_Input data_

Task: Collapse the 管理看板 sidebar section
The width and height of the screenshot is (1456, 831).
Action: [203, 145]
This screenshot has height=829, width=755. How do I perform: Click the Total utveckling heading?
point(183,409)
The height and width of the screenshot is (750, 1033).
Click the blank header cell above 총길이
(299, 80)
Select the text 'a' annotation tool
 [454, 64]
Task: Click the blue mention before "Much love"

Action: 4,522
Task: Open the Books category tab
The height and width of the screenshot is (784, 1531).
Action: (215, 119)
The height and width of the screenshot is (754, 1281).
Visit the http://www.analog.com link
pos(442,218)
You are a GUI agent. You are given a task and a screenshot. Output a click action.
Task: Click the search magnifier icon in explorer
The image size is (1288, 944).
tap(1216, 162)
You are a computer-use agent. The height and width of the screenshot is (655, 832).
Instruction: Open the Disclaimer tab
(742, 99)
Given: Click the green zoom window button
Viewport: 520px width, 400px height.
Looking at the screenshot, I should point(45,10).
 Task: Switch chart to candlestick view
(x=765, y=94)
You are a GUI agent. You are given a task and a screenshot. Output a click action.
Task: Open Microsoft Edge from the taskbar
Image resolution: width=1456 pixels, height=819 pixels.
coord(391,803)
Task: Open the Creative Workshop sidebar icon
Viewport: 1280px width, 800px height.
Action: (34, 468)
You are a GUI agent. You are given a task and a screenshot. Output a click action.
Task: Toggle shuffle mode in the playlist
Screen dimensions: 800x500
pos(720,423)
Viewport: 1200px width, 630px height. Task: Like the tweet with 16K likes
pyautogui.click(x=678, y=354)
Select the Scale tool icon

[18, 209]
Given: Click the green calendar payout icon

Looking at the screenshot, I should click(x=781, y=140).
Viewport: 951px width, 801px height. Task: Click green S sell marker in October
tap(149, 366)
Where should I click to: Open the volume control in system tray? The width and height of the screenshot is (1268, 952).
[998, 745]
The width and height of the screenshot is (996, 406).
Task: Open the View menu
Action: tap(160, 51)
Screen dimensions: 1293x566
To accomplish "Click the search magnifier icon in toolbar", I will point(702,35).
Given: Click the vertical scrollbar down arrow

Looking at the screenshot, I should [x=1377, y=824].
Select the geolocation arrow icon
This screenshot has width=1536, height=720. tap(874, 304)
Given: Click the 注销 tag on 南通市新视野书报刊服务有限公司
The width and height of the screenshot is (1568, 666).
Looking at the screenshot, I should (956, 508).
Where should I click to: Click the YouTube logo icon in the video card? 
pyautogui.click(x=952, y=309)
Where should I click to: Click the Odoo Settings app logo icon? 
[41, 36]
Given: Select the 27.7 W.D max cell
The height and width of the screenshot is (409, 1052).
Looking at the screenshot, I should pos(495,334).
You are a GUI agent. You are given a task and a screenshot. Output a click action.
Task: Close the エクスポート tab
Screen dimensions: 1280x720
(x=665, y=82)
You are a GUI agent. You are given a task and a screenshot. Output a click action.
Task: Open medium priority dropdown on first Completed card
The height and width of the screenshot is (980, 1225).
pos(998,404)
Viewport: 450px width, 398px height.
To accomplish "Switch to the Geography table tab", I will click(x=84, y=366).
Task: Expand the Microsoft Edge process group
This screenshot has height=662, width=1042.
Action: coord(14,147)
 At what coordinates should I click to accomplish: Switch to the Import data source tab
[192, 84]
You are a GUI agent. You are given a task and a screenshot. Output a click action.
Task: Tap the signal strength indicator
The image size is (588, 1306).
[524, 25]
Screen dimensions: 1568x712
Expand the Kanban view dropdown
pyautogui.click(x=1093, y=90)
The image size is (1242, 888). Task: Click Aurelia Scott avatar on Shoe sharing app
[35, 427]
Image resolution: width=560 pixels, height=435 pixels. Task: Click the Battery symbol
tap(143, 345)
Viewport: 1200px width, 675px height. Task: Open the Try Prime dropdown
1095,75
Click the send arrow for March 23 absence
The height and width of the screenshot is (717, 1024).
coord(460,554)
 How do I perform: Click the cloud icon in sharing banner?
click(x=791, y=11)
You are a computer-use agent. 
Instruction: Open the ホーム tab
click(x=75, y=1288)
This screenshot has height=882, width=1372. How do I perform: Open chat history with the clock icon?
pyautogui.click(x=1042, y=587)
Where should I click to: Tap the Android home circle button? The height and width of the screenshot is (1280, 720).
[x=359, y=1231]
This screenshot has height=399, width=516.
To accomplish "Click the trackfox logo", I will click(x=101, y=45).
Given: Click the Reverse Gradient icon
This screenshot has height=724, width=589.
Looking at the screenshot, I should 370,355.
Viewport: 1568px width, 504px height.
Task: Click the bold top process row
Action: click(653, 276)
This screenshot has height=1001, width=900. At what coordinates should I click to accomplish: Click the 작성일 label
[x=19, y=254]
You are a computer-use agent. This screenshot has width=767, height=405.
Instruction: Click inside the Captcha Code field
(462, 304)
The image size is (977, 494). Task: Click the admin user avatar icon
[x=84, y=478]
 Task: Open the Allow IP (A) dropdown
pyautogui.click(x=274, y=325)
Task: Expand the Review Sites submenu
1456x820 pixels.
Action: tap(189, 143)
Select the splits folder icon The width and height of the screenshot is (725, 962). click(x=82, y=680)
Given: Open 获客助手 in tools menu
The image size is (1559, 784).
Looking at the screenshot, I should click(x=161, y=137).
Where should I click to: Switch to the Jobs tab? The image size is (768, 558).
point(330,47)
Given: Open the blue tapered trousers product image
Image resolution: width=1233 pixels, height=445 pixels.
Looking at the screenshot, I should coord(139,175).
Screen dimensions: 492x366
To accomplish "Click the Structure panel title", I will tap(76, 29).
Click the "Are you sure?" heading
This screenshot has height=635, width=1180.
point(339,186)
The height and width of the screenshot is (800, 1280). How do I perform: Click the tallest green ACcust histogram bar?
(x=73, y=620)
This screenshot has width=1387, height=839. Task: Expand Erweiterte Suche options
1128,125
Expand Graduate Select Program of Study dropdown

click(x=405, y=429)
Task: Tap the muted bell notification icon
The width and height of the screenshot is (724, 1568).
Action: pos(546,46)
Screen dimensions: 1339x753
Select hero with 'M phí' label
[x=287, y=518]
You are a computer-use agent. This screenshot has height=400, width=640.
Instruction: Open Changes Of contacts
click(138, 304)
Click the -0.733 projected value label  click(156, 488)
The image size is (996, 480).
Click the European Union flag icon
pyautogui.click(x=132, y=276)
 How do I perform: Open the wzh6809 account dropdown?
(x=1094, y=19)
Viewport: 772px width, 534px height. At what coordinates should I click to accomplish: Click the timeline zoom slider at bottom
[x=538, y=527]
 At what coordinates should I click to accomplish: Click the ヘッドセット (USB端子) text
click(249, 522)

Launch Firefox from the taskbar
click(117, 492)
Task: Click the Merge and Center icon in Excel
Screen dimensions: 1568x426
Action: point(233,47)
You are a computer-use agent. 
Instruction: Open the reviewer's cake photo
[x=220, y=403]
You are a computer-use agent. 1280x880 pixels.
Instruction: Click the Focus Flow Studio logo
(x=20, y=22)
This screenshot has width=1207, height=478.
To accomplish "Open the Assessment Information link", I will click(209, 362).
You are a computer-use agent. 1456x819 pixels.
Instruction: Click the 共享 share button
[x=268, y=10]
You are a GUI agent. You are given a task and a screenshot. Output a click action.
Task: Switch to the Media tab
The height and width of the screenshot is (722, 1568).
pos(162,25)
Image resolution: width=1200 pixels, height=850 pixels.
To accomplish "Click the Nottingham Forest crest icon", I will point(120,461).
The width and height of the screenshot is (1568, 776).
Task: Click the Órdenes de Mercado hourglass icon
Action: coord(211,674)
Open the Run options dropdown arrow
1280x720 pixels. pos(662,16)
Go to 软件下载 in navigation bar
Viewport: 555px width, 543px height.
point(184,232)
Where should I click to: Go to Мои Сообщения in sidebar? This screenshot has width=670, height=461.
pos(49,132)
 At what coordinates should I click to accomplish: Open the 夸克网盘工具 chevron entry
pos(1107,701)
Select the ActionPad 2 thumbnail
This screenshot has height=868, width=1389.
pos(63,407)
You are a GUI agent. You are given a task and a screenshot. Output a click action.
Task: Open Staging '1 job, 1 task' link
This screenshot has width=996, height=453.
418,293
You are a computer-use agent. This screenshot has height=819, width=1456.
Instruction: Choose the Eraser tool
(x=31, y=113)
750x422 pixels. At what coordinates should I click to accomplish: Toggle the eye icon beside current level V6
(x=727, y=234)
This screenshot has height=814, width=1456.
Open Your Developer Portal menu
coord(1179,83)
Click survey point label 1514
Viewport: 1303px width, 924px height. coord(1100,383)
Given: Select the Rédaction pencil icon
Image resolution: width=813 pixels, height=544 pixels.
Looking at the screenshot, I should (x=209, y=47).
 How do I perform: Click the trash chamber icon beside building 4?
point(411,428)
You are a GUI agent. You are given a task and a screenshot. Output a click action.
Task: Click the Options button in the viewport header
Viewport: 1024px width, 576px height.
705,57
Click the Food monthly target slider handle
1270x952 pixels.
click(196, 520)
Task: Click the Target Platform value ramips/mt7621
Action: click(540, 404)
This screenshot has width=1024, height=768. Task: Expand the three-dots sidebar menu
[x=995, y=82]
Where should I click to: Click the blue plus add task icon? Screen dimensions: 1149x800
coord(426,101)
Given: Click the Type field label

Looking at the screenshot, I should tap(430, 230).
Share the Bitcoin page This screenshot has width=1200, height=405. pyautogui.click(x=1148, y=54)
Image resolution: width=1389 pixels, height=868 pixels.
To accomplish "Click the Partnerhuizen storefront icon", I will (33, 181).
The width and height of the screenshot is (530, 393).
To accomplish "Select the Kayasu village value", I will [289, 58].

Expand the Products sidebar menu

_What is required_
Rewrite everything from the line with "Viewport: 1200px width, 630px" down to the line with "Looking at the screenshot, I should pos(495,334).", changing "magnifier" to "magnifying glass" and keeping the rest the same.

_The response_
Viewport: 1200px width, 630px height. Task: Like the tweet with 16K likes
pyautogui.click(x=678, y=354)
Select the Scale tool icon

[18, 209]
Given: Click the green calendar payout icon

Looking at the screenshot, I should click(x=781, y=140).
Viewport: 951px width, 801px height. Task: Click green S sell marker in October
tap(149, 366)
Where should I click to: Open the volume control in system tray? The width and height of the screenshot is (1268, 952).
[998, 745]
The width and height of the screenshot is (996, 406).
Task: Open the View menu
Action: tap(160, 51)
Screen dimensions: 1293x566
To accomplish "Click the search magnifying glass icon in toolbar", I will point(702,35).
Given: Click the vertical scrollbar down arrow

Looking at the screenshot, I should [x=1377, y=824].
Select the geolocation arrow icon
This screenshot has width=1536, height=720. tap(874, 304)
Given: Click the 注销 tag on 南通市新视野书报刊服务有限公司
The width and height of the screenshot is (1568, 666).
Looking at the screenshot, I should (956, 508).
Where should I click to: Click the YouTube logo icon in the video card? 
pyautogui.click(x=952, y=309)
Where should I click to: Click the Odoo Settings app logo icon? 
[41, 36]
Given: Select the 27.7 W.D max cell
The height and width of the screenshot is (409, 1052).
Looking at the screenshot, I should pos(495,334).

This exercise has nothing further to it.